I think it's fine if you are happy with your crontab/systemd based system. But the author already has a k8s cluster with storage and VM automatically provisioned in a declarative way, so what's wrong with that? crontab/systemd would be more complicated for them.


I wouldn't say it's cargo-culting, but, it's definitely silly (and intended to be).

Not having to manage systems anymore, and fully relying on kubernetes to configure and manage everything is great, especially leveraging the redundancy and reliability of it.


People so very often are quick to look down upon anything using k8s these days, often citing complexity and some hand-wavy statement about "you're not web scale" or similar. These statements are usually accompanied by complex suggestions as "more simple" alternatives.

On one hand you can manually provision a VM, configure the VM's firewall, update the OS, install several packages, write a bash script which can be used with cron, configure cron, setup backups, and more, followed by routine maintenance that is required to keep this system running and secure. This dance has to be done every time you deploy the app... oh, and don't forget that hack you did one late night to get your failing app back online but forgot to document!

Or, on the other hand, you can write 1-3 relatively simple yaml files, just once, that explicitly describe what your app should look like within the cluster, and then it just does it's thing forever.

k8s is very flexible and very useful, even for simple things. Why would you not use it, should be the default question.


Setting up and maintaining along the happy path is not an issue, it’s well-documented and has existing automations if desirable so you can set up a cluster in just a few minutes (if you have the experience already).

And YAML files are nearly trivial in most cases. Boilerplate is not pretty but it’s easy.

The only Problem (with a capital P) with K8s is when it suddenly and unexpectedly breaks down - something fails and you need to figure out what is going on. That’s where its complexity bites you, hard - because it’s a whole new OS on top of another OS - so, a whole new giant behemoth to learn and debug. If you’re lucky it’s already documented by someone so you can just follow the recipe, but if luck runs out (it always eventually does) it’s not a common case you’re going to have some very unpleasant time.

I’m a lazy ass, I hate having to debug extremely complex systems when I don’t really need to. All those DIY alternatives are there not because people are struggling with NIH syndrome but because it is orders of magnitude simpler. YMMV.

Or if you want to make K8s do something it isn’t designed or not presently capable of, so you need to hack on it. Grokking that codebase requires a lot of brainpower and time (I tried and I gave up, deciding I don’t want to, until the day finally comes and I must.)
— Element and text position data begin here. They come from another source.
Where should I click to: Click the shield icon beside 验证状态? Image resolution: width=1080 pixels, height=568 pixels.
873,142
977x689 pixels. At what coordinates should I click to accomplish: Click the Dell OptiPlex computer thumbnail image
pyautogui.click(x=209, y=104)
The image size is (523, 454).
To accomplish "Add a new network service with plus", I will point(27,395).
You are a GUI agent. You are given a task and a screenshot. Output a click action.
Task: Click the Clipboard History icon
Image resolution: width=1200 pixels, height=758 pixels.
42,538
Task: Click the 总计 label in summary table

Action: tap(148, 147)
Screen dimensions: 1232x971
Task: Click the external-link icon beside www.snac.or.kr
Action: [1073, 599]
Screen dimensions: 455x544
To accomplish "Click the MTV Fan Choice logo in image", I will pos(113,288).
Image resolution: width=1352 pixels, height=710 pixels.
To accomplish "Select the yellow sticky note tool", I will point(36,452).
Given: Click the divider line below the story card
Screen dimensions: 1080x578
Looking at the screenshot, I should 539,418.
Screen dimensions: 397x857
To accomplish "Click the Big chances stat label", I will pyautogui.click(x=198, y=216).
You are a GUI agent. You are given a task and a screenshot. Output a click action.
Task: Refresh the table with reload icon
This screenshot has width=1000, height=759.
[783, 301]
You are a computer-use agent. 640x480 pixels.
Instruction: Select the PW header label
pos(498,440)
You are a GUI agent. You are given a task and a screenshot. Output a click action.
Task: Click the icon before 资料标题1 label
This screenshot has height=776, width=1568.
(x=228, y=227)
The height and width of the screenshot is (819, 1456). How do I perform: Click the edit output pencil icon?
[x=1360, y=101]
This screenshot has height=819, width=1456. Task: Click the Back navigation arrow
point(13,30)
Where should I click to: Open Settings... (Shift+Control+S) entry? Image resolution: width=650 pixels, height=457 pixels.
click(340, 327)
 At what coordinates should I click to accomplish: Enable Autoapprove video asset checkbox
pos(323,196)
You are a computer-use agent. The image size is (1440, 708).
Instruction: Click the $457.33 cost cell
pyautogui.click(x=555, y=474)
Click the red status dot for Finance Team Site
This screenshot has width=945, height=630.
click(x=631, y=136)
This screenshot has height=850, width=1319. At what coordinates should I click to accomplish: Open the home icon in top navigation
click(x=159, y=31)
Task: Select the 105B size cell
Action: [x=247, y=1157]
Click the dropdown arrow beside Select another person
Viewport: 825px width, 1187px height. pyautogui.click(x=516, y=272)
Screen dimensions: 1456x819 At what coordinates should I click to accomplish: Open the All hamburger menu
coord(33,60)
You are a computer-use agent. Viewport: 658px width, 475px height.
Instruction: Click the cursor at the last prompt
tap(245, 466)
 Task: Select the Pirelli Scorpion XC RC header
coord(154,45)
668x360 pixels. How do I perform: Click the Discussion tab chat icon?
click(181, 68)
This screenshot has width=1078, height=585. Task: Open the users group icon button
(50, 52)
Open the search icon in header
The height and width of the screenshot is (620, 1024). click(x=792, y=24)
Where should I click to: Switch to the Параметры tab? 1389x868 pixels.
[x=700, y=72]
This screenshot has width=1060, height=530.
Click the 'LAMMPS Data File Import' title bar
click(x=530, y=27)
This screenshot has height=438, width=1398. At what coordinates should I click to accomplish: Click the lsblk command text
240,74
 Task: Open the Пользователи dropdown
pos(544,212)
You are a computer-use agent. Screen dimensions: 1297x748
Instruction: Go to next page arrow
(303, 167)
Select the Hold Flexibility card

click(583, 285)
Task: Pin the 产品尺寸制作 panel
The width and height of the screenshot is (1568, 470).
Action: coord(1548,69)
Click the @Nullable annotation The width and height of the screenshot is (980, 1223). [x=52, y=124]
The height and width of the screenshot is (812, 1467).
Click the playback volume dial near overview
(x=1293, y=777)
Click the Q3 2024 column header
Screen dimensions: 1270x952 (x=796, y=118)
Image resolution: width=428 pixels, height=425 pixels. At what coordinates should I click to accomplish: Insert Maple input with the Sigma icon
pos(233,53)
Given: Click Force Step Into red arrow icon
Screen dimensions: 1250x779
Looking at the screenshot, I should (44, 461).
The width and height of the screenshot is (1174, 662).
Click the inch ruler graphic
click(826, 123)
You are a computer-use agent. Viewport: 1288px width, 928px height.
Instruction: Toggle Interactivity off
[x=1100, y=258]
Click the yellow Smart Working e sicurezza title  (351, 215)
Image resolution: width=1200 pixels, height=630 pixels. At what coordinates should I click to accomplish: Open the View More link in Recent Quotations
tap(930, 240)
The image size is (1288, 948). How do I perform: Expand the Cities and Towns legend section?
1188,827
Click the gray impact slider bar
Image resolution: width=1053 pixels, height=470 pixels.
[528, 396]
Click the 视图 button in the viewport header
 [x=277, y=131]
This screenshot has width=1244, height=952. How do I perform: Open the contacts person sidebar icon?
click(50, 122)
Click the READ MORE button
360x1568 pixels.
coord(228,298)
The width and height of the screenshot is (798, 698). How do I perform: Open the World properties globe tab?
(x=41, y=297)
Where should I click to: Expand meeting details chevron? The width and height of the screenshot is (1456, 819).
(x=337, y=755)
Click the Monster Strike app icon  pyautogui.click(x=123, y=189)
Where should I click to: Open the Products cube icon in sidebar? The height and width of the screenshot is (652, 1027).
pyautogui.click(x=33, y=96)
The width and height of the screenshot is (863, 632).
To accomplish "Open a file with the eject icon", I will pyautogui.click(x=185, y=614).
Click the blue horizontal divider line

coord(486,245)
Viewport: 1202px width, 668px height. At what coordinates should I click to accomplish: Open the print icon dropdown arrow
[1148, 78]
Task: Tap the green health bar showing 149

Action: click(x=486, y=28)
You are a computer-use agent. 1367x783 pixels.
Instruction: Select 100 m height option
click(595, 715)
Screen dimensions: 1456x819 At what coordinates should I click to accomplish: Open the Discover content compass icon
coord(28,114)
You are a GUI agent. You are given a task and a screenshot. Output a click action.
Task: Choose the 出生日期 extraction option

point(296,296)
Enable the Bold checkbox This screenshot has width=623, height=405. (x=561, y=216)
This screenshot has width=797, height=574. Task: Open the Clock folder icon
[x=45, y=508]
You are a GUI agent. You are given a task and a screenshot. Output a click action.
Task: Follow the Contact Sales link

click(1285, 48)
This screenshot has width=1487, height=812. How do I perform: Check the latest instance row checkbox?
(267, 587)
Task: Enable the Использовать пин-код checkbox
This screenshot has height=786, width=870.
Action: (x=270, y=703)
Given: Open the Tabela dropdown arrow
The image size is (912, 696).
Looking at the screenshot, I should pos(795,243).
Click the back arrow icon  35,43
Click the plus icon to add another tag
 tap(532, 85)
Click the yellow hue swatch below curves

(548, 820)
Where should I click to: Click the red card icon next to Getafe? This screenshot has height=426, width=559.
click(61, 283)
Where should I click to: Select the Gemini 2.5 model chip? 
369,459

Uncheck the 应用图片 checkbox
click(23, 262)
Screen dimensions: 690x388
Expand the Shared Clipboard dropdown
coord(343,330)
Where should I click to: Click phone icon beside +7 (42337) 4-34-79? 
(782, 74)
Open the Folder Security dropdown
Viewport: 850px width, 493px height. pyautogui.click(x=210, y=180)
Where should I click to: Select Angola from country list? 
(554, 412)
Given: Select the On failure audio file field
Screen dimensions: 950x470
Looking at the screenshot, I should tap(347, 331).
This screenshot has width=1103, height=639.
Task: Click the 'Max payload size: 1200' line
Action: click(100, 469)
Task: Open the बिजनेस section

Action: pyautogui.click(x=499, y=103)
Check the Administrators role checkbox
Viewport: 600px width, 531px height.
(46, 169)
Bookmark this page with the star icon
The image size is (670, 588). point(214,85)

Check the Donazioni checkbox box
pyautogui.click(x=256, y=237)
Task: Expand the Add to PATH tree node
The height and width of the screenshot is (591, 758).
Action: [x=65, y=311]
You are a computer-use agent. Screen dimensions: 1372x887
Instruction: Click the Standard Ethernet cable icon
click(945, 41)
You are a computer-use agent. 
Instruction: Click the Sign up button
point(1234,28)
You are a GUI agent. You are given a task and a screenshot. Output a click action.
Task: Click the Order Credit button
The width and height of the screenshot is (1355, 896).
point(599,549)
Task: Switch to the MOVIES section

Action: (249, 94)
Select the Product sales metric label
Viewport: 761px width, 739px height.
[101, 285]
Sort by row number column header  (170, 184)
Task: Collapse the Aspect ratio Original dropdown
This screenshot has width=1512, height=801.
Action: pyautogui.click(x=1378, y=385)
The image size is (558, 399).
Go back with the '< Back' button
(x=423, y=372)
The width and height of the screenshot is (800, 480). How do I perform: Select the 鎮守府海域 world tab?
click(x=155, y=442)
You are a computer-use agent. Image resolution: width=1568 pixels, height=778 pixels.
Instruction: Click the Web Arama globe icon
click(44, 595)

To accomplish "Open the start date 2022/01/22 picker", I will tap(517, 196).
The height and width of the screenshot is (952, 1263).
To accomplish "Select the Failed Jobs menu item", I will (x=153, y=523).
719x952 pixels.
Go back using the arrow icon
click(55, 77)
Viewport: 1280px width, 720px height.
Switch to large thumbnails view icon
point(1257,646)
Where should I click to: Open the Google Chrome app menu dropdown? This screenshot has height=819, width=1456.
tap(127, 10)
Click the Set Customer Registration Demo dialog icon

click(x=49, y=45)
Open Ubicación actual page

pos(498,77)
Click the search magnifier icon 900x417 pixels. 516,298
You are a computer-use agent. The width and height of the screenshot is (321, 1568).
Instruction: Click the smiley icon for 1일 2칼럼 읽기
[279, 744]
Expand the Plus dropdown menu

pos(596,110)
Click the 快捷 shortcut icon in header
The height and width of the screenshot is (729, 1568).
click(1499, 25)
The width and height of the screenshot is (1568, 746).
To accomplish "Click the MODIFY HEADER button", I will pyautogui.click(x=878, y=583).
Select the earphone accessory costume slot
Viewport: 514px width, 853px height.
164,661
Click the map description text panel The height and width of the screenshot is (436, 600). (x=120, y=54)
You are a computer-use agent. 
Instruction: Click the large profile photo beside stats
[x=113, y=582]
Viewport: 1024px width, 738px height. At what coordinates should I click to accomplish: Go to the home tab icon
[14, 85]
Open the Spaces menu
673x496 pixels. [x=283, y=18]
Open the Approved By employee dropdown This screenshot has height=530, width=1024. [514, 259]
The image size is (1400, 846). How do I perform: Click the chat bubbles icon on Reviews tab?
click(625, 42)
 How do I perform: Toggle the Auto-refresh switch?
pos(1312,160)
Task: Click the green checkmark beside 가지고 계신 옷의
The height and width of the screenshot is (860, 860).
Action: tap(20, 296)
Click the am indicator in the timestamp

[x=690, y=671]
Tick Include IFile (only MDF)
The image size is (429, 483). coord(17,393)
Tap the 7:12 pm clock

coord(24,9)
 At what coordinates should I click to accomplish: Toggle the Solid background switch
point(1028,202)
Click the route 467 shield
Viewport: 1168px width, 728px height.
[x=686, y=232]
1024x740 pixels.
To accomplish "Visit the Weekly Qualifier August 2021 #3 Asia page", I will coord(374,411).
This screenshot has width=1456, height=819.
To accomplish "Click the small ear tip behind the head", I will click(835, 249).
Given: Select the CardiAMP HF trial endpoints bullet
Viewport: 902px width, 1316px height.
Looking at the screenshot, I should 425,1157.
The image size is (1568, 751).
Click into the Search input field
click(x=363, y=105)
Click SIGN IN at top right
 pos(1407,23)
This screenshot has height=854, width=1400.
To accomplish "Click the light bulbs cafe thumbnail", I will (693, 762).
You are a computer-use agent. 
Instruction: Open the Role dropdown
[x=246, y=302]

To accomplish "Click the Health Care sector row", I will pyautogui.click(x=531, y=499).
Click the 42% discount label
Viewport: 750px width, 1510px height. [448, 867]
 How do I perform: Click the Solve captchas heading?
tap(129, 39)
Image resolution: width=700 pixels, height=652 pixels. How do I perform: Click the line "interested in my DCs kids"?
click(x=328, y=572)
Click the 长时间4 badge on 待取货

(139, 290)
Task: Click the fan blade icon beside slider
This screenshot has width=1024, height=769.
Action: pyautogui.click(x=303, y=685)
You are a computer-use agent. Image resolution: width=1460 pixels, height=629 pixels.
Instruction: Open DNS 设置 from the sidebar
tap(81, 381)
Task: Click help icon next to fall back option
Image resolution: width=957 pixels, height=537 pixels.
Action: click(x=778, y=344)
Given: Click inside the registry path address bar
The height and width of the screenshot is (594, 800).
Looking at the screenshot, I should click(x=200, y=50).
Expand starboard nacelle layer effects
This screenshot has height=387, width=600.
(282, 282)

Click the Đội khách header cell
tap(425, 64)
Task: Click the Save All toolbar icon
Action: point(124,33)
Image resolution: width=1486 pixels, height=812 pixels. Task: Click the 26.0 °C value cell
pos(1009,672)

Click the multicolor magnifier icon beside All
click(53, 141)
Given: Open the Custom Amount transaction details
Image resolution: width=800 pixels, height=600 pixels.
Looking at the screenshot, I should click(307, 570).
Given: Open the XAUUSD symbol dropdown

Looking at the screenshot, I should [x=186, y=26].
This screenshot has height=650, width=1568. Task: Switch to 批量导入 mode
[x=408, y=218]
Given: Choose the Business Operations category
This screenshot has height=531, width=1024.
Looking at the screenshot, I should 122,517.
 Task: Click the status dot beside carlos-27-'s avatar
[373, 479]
This is the other common pushback on using k8s, and it's usually unfounded. Very rarely will you ever need to troubleshoot k8s itself, if ever.

I highly doubt most situations, especially ones like this article, will ever encounter an actual k8s issue, let alone discover a problem that requires digging into the k8s codebase.

If you are doing complex stuff, then ya, it will be complex. If you are not doing complex stuff and find yourself thinking you need to troubleshoot k8s and/or dig into the codebase - then you are very clearly doing something wrong.

A homebrewed alternative will also be complex in those cases, and most likely more complex than k8s because of all the non-standard duct tape you need apply.


Even using managed k8s such as GKE, at $DAYJOB, we have run into issues where the default DNS configuration with kube-dns just falls over, and DNS resolution within workloads starts hanging/timing out. We were doing absolutely nothing special. Debugging it was challenging, and GCP support was not helpful.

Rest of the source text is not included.